I know you've gotten similar questions in the past, but I keep going around in circles with myself about this: Why am I so uncomfortable with the thought of dating someone younger than I am?
I'm in my late 20s and my (three years) younger brother got married recently. A number of my brother's friends from high school were at the wedding. One in particular clearly took an interest in me and asked for my number, since we both live in the same city now.
He's smart (Ivy League undergrad, currently in law school), of the same minority religion, and is genuinely a nice guy. Basically, he's everything I've been looking for but haven't found in the past five years of being single. If he were older, I'd have absolutely zero doubts about going out with him.
But he's three years younger than I am. The last time I saw him, he was a senior in college and I was a graduate student.
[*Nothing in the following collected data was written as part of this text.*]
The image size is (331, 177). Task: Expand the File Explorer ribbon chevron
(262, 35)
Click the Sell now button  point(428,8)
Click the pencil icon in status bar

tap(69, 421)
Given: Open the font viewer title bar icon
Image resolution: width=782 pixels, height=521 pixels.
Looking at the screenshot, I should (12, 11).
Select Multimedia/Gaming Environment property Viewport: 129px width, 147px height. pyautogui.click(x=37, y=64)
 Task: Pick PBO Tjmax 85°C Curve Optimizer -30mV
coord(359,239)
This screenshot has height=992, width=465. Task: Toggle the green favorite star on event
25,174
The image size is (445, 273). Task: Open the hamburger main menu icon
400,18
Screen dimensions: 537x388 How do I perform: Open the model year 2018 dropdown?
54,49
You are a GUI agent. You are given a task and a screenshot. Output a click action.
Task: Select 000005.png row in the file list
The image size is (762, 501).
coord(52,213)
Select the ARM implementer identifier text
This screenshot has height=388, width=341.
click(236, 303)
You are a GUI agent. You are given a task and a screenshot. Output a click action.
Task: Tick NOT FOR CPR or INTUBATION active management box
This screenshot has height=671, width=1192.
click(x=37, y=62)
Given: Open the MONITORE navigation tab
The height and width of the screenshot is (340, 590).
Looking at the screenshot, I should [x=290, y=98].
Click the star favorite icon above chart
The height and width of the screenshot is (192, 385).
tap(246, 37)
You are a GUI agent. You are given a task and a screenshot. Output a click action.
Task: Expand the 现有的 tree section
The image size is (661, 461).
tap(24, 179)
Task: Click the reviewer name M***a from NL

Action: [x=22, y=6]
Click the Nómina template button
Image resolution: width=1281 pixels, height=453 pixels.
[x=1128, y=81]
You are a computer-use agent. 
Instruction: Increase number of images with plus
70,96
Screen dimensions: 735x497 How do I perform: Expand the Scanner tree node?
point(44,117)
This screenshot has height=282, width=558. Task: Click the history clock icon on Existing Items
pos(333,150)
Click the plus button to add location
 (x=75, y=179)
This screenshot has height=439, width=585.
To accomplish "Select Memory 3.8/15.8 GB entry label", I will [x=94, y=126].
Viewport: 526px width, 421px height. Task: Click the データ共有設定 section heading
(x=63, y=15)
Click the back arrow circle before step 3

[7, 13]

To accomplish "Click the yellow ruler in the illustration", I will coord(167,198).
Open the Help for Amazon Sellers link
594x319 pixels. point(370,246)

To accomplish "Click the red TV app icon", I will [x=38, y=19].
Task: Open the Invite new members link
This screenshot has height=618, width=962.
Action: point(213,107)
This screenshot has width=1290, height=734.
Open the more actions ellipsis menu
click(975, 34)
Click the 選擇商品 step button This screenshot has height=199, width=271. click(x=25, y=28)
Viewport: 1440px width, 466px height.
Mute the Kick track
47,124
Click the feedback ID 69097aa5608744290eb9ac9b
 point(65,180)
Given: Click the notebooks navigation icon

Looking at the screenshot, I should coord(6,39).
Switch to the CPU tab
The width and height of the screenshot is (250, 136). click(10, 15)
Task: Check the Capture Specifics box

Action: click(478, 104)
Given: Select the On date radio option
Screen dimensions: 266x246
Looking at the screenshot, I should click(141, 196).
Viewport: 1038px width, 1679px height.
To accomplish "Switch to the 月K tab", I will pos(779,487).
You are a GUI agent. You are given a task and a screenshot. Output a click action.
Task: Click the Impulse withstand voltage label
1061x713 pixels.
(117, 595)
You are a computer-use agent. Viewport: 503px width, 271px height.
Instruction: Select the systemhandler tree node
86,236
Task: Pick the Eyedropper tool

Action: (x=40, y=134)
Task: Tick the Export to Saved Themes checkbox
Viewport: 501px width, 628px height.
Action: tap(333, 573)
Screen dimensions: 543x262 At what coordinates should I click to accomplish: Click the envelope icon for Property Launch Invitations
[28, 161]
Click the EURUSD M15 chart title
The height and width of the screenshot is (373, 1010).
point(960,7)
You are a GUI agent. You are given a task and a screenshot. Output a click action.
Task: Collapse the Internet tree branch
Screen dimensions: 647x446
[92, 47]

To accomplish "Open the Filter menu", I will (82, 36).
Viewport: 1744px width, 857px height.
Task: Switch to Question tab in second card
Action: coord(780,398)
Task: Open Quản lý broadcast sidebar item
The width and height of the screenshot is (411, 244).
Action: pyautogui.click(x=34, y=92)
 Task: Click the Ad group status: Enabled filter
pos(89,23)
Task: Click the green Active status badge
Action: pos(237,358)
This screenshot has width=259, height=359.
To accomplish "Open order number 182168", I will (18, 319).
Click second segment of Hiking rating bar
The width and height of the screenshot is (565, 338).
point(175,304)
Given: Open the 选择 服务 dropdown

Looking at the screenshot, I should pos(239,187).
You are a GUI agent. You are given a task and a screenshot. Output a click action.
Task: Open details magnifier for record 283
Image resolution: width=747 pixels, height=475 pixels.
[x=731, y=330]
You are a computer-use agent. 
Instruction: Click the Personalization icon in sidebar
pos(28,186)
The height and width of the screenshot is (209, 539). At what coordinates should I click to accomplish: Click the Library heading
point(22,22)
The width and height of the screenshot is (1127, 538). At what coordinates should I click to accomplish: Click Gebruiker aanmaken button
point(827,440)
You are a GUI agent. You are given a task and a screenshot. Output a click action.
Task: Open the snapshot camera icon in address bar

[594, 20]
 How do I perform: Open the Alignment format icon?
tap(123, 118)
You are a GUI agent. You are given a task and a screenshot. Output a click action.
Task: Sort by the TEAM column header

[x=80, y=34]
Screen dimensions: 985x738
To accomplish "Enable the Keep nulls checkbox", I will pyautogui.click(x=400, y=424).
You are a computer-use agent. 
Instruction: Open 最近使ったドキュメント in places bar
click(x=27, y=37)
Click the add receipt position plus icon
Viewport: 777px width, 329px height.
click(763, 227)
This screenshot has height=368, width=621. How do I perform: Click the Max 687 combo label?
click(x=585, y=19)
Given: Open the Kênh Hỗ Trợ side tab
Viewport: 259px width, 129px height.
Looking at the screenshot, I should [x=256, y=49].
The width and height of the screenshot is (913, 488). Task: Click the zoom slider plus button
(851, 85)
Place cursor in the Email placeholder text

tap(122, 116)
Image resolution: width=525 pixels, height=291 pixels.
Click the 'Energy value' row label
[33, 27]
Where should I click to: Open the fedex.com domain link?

In part because of his age and in part because he looks young, I'm having a lot of trouble not thinking of him as a kid still.
Is this something I can/should get past? Thoughts?
– Too Young?, NY
A: He's not a kid, TY. He's a major catch. Please don't mess this up before you even try it.
You need to get these weird rules out of your head and remember that age doesn't necessarily have anything to do with maturity. Some people are ready to have a grown-up relationship at 25. It happens.
My guess is that you're thinking about where you were when you were his age and all that you've learned since then. That's understandable, but this guy is not you. He has his own timeline.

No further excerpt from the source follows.